Bill Frisell: When I was
starting to play, I think in Boston, Berklee was one of the very few
places where you could actually, I’m not even sure you could major in
guitar. It’s like, well you know... yeah you can play the guitar, but
you have to play a real instrument if you’re going to get a degree or
something. And I played clarinet in college. When I first went to
college, I majored in clarinet because they wouldn’t let me major in
guitar. And all that’s changed. There was North Texas State and Berklee
and a couple of places that had these jazz programs. And that’s
definitely changed. And there’s so much available... so much music you
can get in books and it’s all around. My generation, I still had to
learn by going, you know, I’d go to clubs and older guys would let me
play and a lot of it happened outside of school. And I’m thankful that I
was able to learn in a bar or something, that’s where you learned how
to play. But that doesn’t seem to happen. I guess it's still there,
but... And I’m glad that all of this stuff is available, but I think you
can’t just go one way, you have to try to get as much as you can get
from as many different directions. I think the danger is just to go into
a school and stay within that... I mean there’s a lot in there, you
could spend your life just right in there, but there’s a lot of other
stuff outside of there and I think the danger is just staying... closing
off whatever other ways there are to learn about stuff.

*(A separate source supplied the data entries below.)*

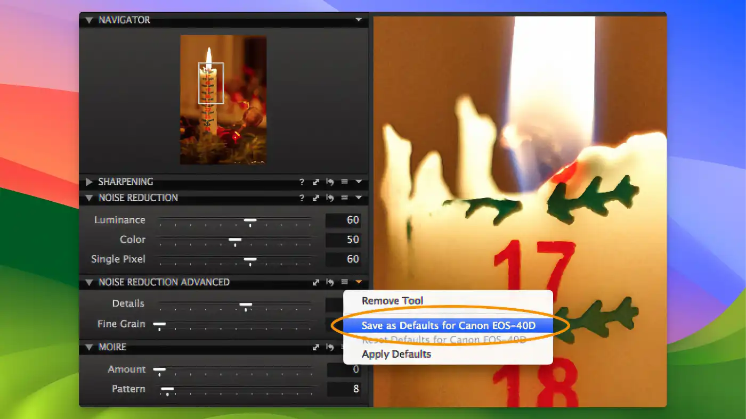The height and width of the screenshot is (419, 746).
Task: Open help for the Sharpening tool
Action: pyautogui.click(x=302, y=182)
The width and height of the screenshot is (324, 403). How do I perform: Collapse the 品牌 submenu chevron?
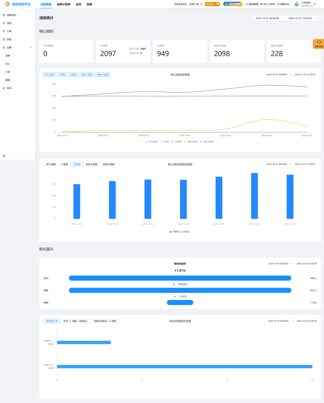[31, 48]
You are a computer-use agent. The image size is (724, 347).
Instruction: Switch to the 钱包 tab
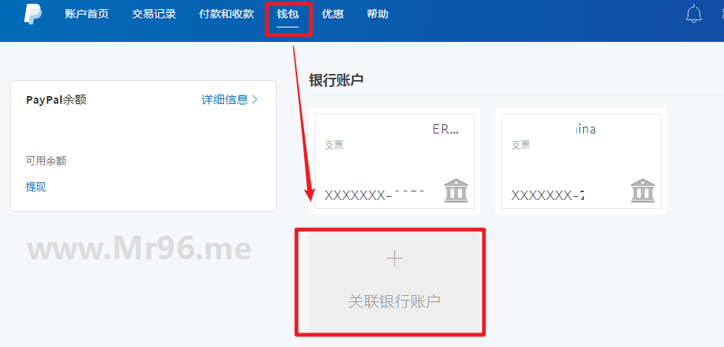coord(288,14)
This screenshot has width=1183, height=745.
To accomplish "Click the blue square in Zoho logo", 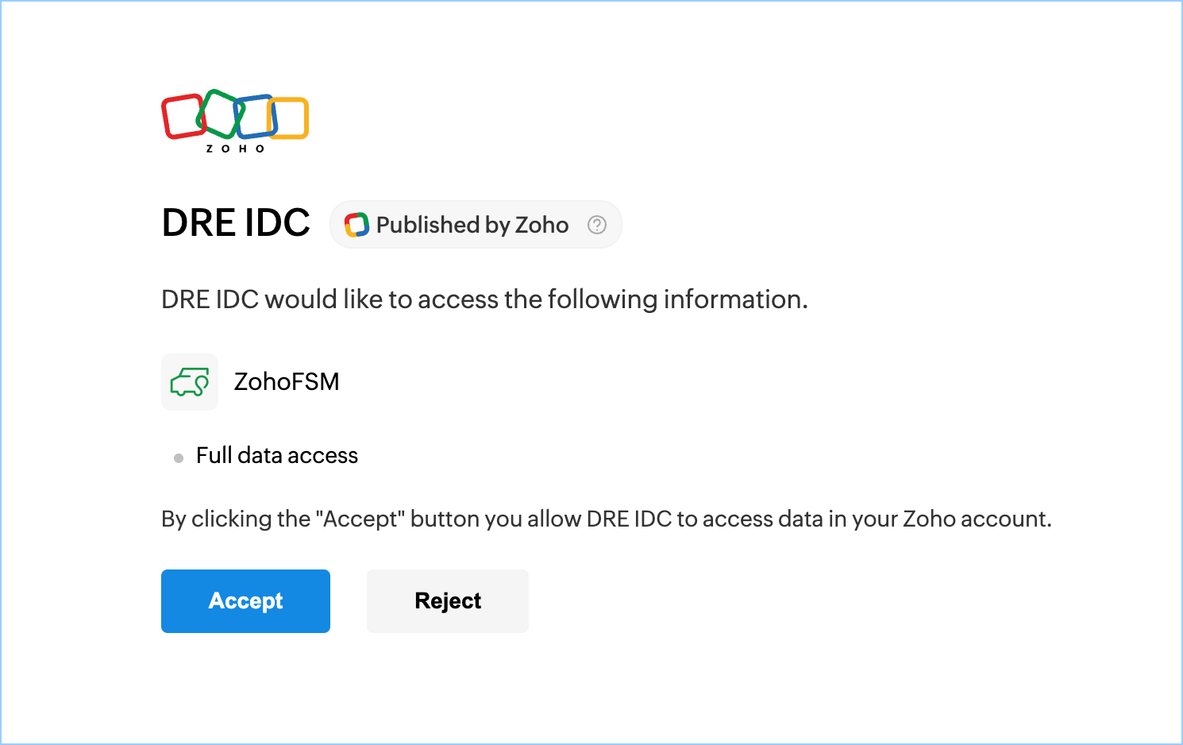I will pos(256,116).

the thing about... you go to a college and then end up teaching at the
college and then this sort of incestuous thing starts happening and I’m
not sure how healthy that is. I think there’s laws against that.
Who are some young musicians today that you admire?
Frisell: I just recently have gotten to play with Jason Moran, a
piano player. He’s not that young... But he’s someone within the last
few years that I heard something in his music that I hadn’t heard for a
long time that goes way, way back. Way, way deep, into some place way
far back and every once in a while I get afraid that these things are
getting lost sometimes. And I heard him and I was like, "Oh okay, we’re
safe." I love his music so much and to get to play with him was really
I heard another piano player from New Orleans,
Jonathan Batiste. He’s young and his band was young. Some of the guys
in the band were not even 20 years old yet. I just heard them a few
months ago. And I heard something in that music that, again, it was this
emotional heart.... He’s a fantastic technical player, but what was
getting me was he was tapped into this emotional thing that gets me
going when I listen to music and he was working with that. And that
really gives me hope... there’s no way we’re ever going to kill music.
There’s always going to be somebody that’s going to get it.